### RECORD EXTRACTS
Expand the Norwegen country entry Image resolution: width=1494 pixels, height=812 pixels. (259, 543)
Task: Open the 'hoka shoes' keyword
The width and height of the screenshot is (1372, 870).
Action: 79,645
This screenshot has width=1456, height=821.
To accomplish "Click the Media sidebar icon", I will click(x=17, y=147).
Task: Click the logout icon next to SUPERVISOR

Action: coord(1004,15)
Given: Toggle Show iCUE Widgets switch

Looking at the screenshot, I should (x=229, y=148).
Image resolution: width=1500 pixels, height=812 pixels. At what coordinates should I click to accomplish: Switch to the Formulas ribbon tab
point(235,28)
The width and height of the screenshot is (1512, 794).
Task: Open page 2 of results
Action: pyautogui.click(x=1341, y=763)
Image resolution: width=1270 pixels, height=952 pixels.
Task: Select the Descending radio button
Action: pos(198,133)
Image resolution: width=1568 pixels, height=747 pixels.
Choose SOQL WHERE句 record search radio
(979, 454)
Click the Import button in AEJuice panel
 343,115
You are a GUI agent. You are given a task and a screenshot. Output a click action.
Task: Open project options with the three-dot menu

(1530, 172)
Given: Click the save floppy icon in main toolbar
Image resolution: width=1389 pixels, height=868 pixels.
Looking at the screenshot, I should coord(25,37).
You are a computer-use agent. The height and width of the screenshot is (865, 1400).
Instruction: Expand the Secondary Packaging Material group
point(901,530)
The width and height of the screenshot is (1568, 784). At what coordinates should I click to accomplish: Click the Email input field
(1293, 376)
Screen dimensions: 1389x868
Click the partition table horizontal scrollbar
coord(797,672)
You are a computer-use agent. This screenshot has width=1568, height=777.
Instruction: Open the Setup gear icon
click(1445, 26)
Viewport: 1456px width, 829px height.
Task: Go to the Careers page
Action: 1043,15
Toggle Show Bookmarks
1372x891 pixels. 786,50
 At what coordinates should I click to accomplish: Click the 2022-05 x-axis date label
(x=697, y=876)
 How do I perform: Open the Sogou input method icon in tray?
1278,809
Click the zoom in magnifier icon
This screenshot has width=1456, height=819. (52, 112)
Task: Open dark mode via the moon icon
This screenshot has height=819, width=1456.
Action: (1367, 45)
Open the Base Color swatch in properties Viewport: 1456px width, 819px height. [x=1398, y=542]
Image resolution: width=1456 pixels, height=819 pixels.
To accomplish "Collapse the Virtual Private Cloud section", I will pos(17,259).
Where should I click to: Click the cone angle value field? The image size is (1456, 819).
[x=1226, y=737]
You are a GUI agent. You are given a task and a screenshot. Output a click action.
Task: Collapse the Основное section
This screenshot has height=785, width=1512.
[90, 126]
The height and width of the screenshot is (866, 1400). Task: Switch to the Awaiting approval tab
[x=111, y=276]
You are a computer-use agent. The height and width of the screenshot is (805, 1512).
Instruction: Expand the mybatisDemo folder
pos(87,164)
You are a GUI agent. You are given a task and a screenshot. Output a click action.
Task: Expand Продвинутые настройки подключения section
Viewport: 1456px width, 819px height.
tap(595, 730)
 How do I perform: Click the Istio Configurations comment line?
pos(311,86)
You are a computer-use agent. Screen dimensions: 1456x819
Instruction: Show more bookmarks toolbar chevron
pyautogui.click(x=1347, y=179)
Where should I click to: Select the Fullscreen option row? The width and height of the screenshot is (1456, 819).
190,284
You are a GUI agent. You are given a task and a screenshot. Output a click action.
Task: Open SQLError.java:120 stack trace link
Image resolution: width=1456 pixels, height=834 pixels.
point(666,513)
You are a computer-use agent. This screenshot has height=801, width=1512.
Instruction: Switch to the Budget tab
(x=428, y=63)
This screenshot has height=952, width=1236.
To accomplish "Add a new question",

### PROMPT
If the string "computer" appears in a line of the entries, report the line.

### EXERCISE RESULT
You are a computer-use agent. The height and width of the screenshot is (865, 1400).
You are a computer-use agent. This screenshot has width=1568, height=777.
You are a computer-use agent. The height and width of the screenshot is (805, 1512).
You are a computer-use agent. Screen dimensions: 1456x819
You are a computer-use agent. This screenshot has height=801, width=1512.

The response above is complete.